Aucun ne manque dans "Le Boulet".

Mais suite au générique stylisé et alléchant, le film ne cesse de décevoir : les coutures du scénario craques et demeurent trop visibles, les effets spéciaux s'avèrent un peu gratuits. La faute à une abondance de référence qui ne permettent pas au film de décoller : un duo antinomique si cher à Francis Veber ("La chèvre", "L'emmerdeur"), le dépaysement du cinéma d'aventures. Un doigt de poursuite à la "Taxi" et un épilogue avec des simili-"Yamakasi" pour attirer le public jeune en période de vacances scolaire.

Car le producteur ratisse large, de 7 à 77 ans comme le veut la formule. Mais malgré tous ces moyens mis en couvre le film reste au raz des pâquerettes.

Comment ne pas également émettre des réserves en ce qui concerne la vision plus que douteuse des étrangers (décidément maltraités après "le Raid" de Djamel Bensalah) : l'excellente Rossy De Palma est affublée du surnom "Conchita" par un José Garcia macho et les berbères sont présentés comme hommes inhospitaliers, avides d'argent.

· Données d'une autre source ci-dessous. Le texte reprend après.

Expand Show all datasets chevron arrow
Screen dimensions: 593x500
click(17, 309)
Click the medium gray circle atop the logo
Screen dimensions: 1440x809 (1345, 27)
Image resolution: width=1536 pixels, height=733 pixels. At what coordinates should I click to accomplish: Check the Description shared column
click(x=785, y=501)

On a vu mieux comme image du Maroc.

Sans omettre l'absence totale d'enjeu qui retire tout intérêt à l'histoire : au bout d'une demi-heure, le spectateur sait où est situé le fameux billet de loto tant convoité. Quel intérêt dès lors à nous balader dans des paysages exotiques ?

Et la double réalisation par Alain Berbérian et Frédéric Forestier nuit à l'ensemble : le manque de cohésion apparaît évident. Les raccords entre les scènes d'action, confiées à Frédéric Forestier, et celles de comédie pure, placées sous la tutelle d'Alain Berbérian, sont plus que limites. L'ensemble manque profondément d'homogénéité.

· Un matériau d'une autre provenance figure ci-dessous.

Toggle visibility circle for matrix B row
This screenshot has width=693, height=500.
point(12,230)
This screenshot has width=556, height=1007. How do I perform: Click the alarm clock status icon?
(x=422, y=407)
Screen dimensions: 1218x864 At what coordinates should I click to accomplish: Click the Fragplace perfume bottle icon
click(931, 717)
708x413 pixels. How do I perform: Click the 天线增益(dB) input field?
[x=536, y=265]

Heureusement, Benoît Poelvoorde, entouré de deux partenaires de choix en la personne de José Garcia et Gérard Lanvin, crève une fois de plus l'écran. Son phrasé inimitable, ses grimaces hilarantes, son charisme en font un acteur de première classe, qui sauve un film de la catastrophe. Est-il utile de souligner encore le génie de cet acteur définitivement hors-norme ?

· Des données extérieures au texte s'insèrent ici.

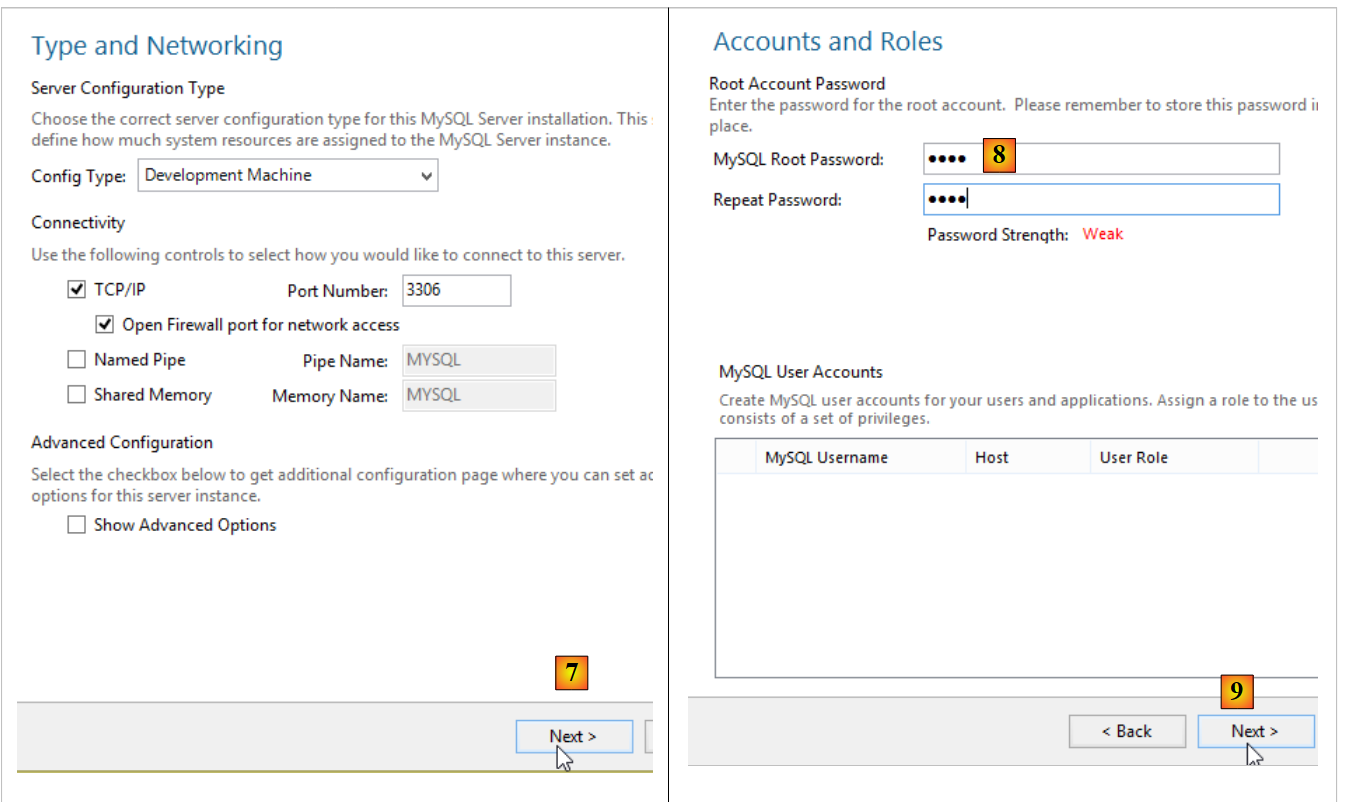Open the Config Type dropdown

pyautogui.click(x=287, y=176)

Le couple qu'il forme Gérard Lanvin est on ne peut plus idéal, dans la grande tradition des duos comiques ("La Grande Vadrouille"). A l'instar du duo Clavier et Depardieu, il y a fort à parier que l'on retrouvera les complices très prochainement dans un nouveau film, tant le duo fonctionne à merveille.

Si certaines scènes resteront dans les annales (la poursuite en voiture avec la chute d'une grande roue, s'avère impressionnante et inédite dans l'histoire du cinéma français de part son gigantisme), l'ensemble pêche par son parcours balisé, ses gags téléphonés dont on ne sort que grâce au jeu des acteurs (mention spéciale au passage au roquet énervé hilarant, José Garcia).

Les fans de l'acteur de "la Vérité si je mens !" et de Benoit Poelvoorde (dont nous faisons parti) savoureront leurs numéros d'acteurs formidables.

Les autres se contenteront d'un divertissement à l'humour lourdingue et aux scénario laborieux.